Bacteria are classified according to various criteria, such as their morphology, respiratory requirements and mobility. Their Gram stain result is another criteria, and comes from the structure of their cell envelope. "Gram staining is used to distinguish between bacteria capable of fixing gentian violet (Gram-positive) and those that are not (Gram-negative). The cell envelope of Gram-positive bacteria is characterised by a single membrane and a thick wall, and that of the Gram-negative bacteria by a double membrane," explains Nicolas Bayan. The C. glutamicum bacterium is known to be Gram-positive. Although surprisingly, C. glutamicum has two membranes, one of which is made up of atypical lipids derived from mycolic acids. This is a unique case in the living world as it is limited to bacteria related to M. tuberculosis! Numerous questions arise in the face of this analysis. "How did such a mycoloylation system come about in the course of evolution? What advantages does it bring for the bacteria? Does this system affect protein sorting between membranes?" asks Nicolas Bayan. And what about the potential impact of mycoloylation on pathogen virulence in human health?

In 2014, a chance meeting between members of I2BC and ICMMO led to a new collaboration, later joined by Lille's chemical centre, UGSF. The scientists involved applied to a call for projects from the French National Research Agency (ANR) to fund their PTMyco project, designed to provide answers to their questions. At the same time, Nicolas Bayan and his team identified and crystallised, in its intermediate state, the enzyme responsible for mycoloylation in C. glutamicum. In December 2022, the PTMyco project received funding of €385,000 from the ANR, spread over 36 months. The amount is divided equally, with each team getting one third. "This money is used primarily for running the laboratory, purchasing consumables and chemical products, and maintaining small pieces of equipment.

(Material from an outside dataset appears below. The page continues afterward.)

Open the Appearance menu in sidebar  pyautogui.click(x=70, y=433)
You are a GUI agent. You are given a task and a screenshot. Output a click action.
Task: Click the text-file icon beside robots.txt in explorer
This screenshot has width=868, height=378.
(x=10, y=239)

We are currently writing a post-doctoral proposal, which should be filled in January 2024," explains Nicolas Bayan.


A widespread cellular process and interactions yet to be defined

Launched almost a year ago, PTMyco is producing its first results. "To find how common mycoloylation was in C. glutanicum, we sought to estimate the number of proteins modified by the addition of a mycolic acid. Thanks to ICMMO's production of a rather unusual synthetic acid and mass spectrometry, we were able to identify all the cellular proteins that had potentially incorporated this acid," explains Nicolas Bayan. At the end of the study, around fifty proteins were found to be candidates, suggesting a process that is widely used by cells. To confirm this lead, the scientists are now tackling the cloning of the identified genes and purification of the corresponding proteins. They also have to check that each protein is individually modified by a mycolic acid.

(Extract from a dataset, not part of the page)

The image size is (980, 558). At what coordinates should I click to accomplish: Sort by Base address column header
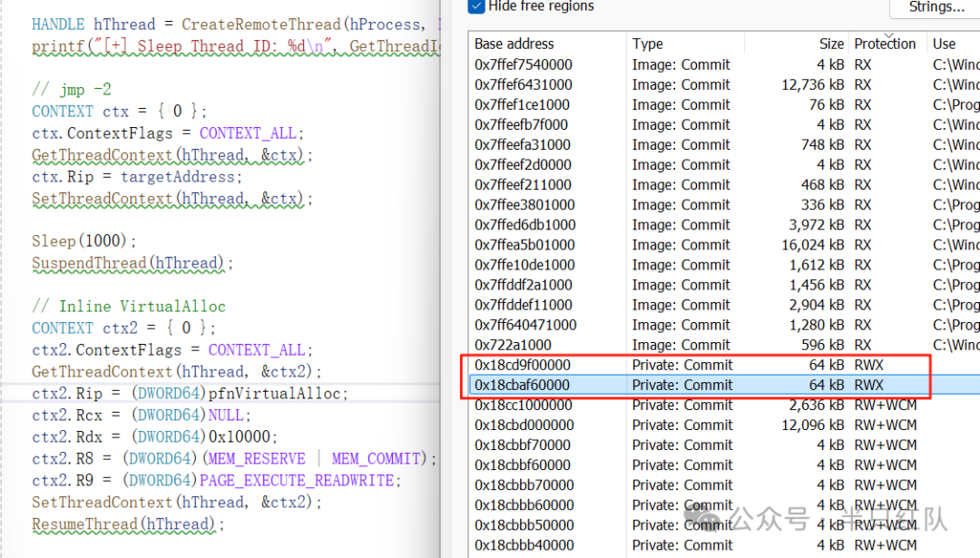coord(514,44)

Next, Nicolas Bayan and his colleagues plan to study the role of PTM. "To do this, we'll work in vivo and analyse the impact of the absence of mycoloylation on the function of certain proteins. These analyses will be carried out in Lille, at UGSF, and will take same time. We're excited to see the results. On our side, we'll be welcoming a new recruit by the beginning of 2024 to attempt to purify and crystallise the mycoloylation enzyme in interaction with its protein substrate," announces the researcher. This work promises a detailed observation of the key interactions involved in the process, and will potentially lead to finding molecules capable of interfering with them. Indeed, blocking mycoloylation could prevent the biogenesis of the bacterial envelope, the Achilles heel of these microorganisms, and provide a new way of fighting these pathogens.